[Requirement]: Edit the rows from the start of the records through the line containing "Action: pos(778,116)", changing every "pixels" to "px" and leaving everything else unchanged.

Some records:

══════════

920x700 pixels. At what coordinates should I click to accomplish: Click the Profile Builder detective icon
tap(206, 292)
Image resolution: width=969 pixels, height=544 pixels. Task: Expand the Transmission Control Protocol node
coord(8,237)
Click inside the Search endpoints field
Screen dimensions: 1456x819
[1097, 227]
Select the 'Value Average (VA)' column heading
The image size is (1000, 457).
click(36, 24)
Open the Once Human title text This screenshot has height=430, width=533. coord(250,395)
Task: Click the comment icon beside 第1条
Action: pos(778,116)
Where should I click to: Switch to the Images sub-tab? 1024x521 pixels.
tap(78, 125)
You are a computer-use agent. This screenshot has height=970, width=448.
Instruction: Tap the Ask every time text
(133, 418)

══════════

[Problem solution]:
920x700 px. At what coordinates should I click to accomplish: Click the Profile Builder detective icon
tap(206, 292)
Image resolution: width=969 px, height=544 px. Task: Expand the Transmission Control Protocol node
coord(8,237)
Click inside the Search endpoints field
Screen dimensions: 1456x819
[1097, 227]
Select the 'Value Average (VA)' column heading
The image size is (1000, 457).
click(36, 24)
Open the Once Human title text This screenshot has height=430, width=533. coord(250,395)
Task: Click the comment icon beside 第1条
Action: pos(778,116)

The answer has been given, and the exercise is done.